Moreover, the entitlement of individuals to enter the country may vary depending on their status. For those seeking entry who have no ties to the United States, intrusive border searches could also rest on the concept of consent, namely the Government’s absolute right to exclude the person from the United States. See, Kleindeist v. Mandel, 408 U.S. 753, 762 (1972) (holding that unadmitted and nonresident aliens have no constitutional right to enter the United States). There is presumably less of a right to absolutely exclude American citizens, lawful permanent residents, or perhaps even others who have merely established presence in the United States from returning to the United States, See See Kwong Hai Chew v. Colding, 344 U.S. 590, 598 n. 8 (1953); Landon v. Plasencia, 459 U.S. 21, 33–34 (1982); Washington v. Trump, 847 F.3d 1151, 1165 (9th Cir. 2017), cert. denied, Golden v. Washington, — U.S. —, 138 S.Ct. 448, (2017); Latif v. Holder, 28 F.Supp.3d 1134, 1148-50 (D. Ore. 2014), appeal dismissed, Dkt. 14‑36027 (9th Cir. Dec. 31, 2014)(finding liberty interest in international travel by airplane for plaintiffs who were either citizens or lawful permanent residents); see also, Trump v. International Refugee Assistance Project, — U.S. —, 137 S.Ct. 2080, 2088 (2017).
It is also not clear why the Government’s interest in who is departing from the United States is as great as its interest in who is entering the country. While the Supreme Court has not ruled on the issue, the Courts of Appeal have been consistent in refusing to distinguish entry and exit searches in terms of the border search doctrine. See, e.g., U.S. v. Oriakhi, 57 F.3d 1290, 1296 & n.3 (4th Cir. 1995)(citing cases); accord, Directive 3340-049A, §4 (same). This judicially-declared equivalence has been the subject of criticism. United States v. Ezeiruaku, 754 F. Supp. 420, 435-37 (E.D.Pa.1990), reversed, 936 F.2d 136 (3d Cir.1991); Harris J. Yale, Beyond The Border of Reasonableness: Exports, Imports And The Border Search Exception, 11 Hofstra L. Rev. 733 (1983). And even the justifications offered for exit searches, namely enforcement of currency and other export restrictions, see U.S. v. Oriakhi, 57 F.3d at 1296-97 (noting the “sovereign’s interest in regulating foreign commerce and, in particular, in regulating and controlling its currency”), have little to do with who can exit the country. Surely the risks of “undesirable” persons entering the United States is much more compelling than the risks associated with “undesirable” persons leaving the country. Whether or not such a diminished government interest is sufficient to justify exit searches in general, it surely makes the government’s interest less weighty in comparison with the considerable privacy interest in cell phones and other electronic devices.

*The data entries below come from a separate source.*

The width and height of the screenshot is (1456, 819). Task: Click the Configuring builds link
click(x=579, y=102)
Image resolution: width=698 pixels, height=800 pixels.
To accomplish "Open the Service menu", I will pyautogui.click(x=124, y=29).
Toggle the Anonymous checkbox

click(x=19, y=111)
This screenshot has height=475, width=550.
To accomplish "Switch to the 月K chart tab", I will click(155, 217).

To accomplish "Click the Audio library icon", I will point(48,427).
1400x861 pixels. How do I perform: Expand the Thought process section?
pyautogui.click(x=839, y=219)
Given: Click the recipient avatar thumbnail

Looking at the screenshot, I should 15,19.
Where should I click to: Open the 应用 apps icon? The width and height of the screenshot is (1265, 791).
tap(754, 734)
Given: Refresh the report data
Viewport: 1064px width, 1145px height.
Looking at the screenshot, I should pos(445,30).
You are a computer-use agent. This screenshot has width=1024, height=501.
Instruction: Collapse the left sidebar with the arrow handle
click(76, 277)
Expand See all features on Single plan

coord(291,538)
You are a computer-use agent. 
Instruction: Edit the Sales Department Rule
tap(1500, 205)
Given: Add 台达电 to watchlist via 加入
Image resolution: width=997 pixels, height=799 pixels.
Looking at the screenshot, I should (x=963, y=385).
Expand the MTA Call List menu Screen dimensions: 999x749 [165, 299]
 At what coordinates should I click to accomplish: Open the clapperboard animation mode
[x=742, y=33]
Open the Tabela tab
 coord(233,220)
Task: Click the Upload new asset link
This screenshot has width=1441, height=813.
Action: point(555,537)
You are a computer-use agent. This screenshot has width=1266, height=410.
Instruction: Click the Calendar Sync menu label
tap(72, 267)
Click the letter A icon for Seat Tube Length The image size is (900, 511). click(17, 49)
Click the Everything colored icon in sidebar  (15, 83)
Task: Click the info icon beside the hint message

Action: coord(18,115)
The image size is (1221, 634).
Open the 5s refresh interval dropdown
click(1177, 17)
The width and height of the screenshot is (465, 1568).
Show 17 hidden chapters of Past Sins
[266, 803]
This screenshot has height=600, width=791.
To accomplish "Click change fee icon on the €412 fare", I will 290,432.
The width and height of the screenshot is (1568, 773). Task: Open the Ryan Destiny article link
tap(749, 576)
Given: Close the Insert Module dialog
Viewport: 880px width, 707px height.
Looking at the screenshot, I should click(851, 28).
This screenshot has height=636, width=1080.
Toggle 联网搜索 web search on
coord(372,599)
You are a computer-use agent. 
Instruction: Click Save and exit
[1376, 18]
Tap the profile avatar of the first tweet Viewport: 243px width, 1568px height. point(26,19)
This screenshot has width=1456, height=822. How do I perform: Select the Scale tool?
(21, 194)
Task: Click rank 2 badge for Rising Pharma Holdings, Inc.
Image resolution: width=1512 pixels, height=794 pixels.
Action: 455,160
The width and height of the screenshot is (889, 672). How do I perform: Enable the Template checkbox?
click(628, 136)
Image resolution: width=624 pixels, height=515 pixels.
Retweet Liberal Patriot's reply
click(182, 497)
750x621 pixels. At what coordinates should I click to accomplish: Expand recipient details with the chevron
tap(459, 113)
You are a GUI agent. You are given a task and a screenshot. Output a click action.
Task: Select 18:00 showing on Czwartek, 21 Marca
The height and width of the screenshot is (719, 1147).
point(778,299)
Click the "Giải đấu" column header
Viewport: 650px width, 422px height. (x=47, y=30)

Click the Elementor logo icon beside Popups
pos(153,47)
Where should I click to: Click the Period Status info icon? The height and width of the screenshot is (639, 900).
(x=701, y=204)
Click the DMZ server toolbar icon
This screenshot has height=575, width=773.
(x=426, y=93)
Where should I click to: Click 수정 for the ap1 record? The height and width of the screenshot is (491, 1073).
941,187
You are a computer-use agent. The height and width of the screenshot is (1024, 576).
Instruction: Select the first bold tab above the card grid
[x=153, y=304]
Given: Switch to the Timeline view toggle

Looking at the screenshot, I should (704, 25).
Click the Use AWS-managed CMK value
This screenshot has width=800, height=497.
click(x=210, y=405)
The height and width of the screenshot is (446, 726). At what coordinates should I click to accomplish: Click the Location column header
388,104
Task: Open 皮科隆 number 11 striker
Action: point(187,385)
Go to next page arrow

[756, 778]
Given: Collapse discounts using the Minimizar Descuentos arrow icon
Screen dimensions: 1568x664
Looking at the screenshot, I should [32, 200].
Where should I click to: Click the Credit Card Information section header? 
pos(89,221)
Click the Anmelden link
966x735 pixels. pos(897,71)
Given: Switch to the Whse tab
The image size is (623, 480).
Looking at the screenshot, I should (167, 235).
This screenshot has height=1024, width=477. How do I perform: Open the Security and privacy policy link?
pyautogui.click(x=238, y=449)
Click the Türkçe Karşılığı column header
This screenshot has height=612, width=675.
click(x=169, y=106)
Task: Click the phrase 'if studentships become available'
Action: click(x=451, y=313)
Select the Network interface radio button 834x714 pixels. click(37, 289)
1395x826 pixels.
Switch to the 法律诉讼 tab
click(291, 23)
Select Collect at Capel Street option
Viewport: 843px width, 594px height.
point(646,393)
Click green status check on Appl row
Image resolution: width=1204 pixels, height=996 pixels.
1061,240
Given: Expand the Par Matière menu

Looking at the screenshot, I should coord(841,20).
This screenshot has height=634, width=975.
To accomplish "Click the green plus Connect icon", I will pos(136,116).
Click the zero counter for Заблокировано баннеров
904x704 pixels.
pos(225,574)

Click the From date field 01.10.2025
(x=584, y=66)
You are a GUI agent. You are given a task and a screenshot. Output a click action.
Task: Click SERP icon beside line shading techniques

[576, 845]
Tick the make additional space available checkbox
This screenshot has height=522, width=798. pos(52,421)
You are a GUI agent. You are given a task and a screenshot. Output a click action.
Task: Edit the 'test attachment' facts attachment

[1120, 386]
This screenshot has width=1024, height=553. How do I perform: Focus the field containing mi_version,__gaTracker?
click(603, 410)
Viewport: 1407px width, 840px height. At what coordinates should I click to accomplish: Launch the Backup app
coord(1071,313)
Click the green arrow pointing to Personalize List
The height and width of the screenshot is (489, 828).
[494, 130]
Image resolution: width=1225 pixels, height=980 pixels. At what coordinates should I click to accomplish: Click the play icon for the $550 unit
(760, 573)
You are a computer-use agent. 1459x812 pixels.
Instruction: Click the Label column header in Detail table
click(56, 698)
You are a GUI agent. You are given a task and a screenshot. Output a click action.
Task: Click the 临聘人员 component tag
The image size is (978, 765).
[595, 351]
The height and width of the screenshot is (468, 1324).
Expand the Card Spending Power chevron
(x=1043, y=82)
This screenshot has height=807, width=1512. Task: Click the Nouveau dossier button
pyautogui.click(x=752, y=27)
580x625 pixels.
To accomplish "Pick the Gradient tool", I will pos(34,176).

Predictions regarding likely Supreme Court rulings on legal issues that have such freighted political implications are quite hazardous, particularly in an area when the balancing of starkly competing interest is often quite fact-dependent. See, e.g., U.S. v. Villamonte-Marquez, 462 U.S. 579, 588-89 (1983)(distinguishing “roving” stops of marine vessels and cars). Nevertheless, the power to search cell phones and other electronic devices without suspicion, in the case of basic searches, and without a warrant based on probable cause, in the case of advanced searches, rests on shaky ground. It is likely that other federal courts will weigh in on this questions, and the Supreme Court will likely be called upon to take up the issue in the near future.
Bernard W. Bell is a Professor of Law and Herbert Hannoch Scholar at Rutgers Law School.